** Given records follows **

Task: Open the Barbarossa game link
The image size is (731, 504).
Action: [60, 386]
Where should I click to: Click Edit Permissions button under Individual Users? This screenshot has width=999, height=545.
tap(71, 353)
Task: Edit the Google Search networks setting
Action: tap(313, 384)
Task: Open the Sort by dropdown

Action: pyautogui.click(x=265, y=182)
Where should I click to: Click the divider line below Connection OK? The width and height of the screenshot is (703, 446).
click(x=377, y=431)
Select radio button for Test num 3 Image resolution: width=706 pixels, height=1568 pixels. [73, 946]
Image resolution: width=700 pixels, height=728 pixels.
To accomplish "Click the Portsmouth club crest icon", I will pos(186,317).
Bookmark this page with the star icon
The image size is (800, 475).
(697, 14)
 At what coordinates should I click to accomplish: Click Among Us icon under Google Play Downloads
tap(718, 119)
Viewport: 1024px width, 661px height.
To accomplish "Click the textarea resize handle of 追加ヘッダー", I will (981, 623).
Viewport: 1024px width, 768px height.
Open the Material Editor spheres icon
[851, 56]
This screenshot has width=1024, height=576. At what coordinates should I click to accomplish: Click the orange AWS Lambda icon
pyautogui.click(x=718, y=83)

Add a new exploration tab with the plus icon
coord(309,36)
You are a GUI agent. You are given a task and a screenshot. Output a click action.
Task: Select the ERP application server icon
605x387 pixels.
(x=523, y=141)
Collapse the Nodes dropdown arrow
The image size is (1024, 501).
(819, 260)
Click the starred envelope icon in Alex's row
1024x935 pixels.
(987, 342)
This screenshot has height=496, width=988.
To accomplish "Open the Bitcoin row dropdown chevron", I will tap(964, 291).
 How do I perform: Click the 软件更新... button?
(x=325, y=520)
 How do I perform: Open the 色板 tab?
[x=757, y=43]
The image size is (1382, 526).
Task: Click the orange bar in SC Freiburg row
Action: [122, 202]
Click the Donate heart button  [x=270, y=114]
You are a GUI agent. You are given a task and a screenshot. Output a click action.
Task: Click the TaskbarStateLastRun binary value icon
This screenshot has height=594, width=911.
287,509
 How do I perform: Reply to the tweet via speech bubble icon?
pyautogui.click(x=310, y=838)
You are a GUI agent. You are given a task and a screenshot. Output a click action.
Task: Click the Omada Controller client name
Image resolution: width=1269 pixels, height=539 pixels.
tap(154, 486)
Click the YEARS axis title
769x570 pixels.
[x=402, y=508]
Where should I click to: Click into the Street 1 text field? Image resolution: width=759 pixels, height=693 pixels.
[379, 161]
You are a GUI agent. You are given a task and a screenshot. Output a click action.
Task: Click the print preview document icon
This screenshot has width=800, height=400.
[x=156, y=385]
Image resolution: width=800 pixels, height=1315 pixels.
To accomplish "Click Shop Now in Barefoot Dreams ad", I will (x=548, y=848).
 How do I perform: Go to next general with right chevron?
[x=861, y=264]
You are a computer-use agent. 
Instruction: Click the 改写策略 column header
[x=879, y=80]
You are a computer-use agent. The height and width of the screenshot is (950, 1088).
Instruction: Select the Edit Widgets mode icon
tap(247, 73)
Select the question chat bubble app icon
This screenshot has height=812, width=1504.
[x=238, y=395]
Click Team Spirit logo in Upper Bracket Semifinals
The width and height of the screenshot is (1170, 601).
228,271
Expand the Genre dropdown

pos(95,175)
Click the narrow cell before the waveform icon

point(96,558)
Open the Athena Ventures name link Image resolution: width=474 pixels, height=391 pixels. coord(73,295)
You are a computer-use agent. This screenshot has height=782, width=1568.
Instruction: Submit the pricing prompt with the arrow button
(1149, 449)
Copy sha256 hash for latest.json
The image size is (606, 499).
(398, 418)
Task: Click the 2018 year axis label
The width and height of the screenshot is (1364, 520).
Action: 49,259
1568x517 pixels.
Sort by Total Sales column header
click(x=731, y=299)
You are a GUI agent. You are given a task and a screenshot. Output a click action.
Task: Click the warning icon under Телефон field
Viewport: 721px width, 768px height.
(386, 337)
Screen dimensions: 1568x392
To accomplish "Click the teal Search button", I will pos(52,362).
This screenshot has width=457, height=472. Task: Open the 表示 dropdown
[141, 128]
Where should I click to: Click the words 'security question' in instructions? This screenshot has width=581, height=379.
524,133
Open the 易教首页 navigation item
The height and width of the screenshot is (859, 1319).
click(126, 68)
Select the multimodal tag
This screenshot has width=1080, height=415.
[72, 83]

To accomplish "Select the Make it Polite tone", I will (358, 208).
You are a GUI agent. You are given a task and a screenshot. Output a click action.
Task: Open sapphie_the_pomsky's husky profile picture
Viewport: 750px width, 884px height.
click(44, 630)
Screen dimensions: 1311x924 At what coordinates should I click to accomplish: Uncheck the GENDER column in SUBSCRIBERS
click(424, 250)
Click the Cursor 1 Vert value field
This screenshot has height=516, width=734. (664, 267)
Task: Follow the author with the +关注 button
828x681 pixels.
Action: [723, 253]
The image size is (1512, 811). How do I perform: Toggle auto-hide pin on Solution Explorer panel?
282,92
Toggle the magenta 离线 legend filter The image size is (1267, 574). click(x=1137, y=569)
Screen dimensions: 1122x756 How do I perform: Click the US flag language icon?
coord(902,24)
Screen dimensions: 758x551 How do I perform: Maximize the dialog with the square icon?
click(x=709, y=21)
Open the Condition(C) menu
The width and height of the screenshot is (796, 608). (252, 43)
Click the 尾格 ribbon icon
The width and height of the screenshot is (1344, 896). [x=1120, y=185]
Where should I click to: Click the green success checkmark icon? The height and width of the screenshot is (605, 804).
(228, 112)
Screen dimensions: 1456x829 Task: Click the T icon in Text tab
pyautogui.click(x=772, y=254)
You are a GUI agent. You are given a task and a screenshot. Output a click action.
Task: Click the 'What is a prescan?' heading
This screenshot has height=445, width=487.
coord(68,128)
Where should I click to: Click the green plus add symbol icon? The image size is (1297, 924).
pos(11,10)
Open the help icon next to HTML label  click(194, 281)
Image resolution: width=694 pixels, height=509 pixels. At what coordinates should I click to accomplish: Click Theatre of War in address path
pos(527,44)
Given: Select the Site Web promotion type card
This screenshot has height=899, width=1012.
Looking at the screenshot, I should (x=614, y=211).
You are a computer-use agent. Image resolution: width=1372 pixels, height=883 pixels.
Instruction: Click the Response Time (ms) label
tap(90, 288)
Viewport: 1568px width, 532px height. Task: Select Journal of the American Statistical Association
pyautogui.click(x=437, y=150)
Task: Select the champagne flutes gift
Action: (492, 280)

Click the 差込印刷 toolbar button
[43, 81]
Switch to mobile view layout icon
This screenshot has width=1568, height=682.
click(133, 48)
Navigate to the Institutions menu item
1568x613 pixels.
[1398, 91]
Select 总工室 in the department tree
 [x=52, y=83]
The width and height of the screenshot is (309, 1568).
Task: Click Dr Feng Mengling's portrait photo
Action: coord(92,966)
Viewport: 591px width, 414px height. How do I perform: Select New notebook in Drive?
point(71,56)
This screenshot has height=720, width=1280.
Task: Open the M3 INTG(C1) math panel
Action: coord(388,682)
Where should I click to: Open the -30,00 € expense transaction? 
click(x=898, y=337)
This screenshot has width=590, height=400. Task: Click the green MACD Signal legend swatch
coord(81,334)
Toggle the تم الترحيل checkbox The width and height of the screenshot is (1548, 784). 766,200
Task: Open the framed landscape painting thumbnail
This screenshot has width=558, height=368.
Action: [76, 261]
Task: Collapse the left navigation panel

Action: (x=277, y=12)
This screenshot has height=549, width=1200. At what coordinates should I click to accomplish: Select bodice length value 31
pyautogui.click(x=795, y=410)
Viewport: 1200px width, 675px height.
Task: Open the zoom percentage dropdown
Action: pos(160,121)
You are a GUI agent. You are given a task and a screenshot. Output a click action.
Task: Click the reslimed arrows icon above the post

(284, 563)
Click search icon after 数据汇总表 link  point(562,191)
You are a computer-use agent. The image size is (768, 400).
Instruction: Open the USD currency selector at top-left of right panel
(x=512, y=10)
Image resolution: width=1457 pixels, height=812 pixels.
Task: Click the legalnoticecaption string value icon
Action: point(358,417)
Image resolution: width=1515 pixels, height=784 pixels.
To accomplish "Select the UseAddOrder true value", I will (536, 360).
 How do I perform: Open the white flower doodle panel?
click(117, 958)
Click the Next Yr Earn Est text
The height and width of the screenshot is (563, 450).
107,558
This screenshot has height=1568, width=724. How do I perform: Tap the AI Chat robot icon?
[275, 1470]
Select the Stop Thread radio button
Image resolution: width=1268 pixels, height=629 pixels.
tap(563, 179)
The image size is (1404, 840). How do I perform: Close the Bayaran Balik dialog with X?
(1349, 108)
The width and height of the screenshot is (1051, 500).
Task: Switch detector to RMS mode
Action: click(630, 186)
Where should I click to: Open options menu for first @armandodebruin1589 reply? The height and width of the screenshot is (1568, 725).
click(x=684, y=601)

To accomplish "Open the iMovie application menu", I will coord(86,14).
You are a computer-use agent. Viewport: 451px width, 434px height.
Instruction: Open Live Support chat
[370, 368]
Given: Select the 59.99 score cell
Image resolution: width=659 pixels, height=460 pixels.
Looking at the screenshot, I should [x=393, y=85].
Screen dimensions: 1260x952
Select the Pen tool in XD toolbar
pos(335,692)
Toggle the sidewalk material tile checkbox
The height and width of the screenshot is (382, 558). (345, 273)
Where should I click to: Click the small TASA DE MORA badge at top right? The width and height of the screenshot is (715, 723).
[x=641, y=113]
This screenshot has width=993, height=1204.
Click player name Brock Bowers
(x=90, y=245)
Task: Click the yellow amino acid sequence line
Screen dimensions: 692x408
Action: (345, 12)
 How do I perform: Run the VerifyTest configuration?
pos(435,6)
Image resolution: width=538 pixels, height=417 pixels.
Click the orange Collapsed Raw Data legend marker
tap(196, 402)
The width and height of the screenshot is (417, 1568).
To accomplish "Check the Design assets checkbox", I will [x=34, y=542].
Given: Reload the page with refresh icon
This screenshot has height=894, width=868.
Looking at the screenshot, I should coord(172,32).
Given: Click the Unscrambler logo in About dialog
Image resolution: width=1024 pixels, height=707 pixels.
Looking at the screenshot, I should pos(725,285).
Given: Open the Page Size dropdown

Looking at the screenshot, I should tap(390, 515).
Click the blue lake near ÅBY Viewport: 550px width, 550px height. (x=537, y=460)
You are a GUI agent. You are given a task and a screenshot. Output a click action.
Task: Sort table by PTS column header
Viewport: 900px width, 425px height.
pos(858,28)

** End of Given records **

**Assigned task**
In the records above, how many lines contain the string "item"? Reply with the number only.

**Solution to this exercise**
2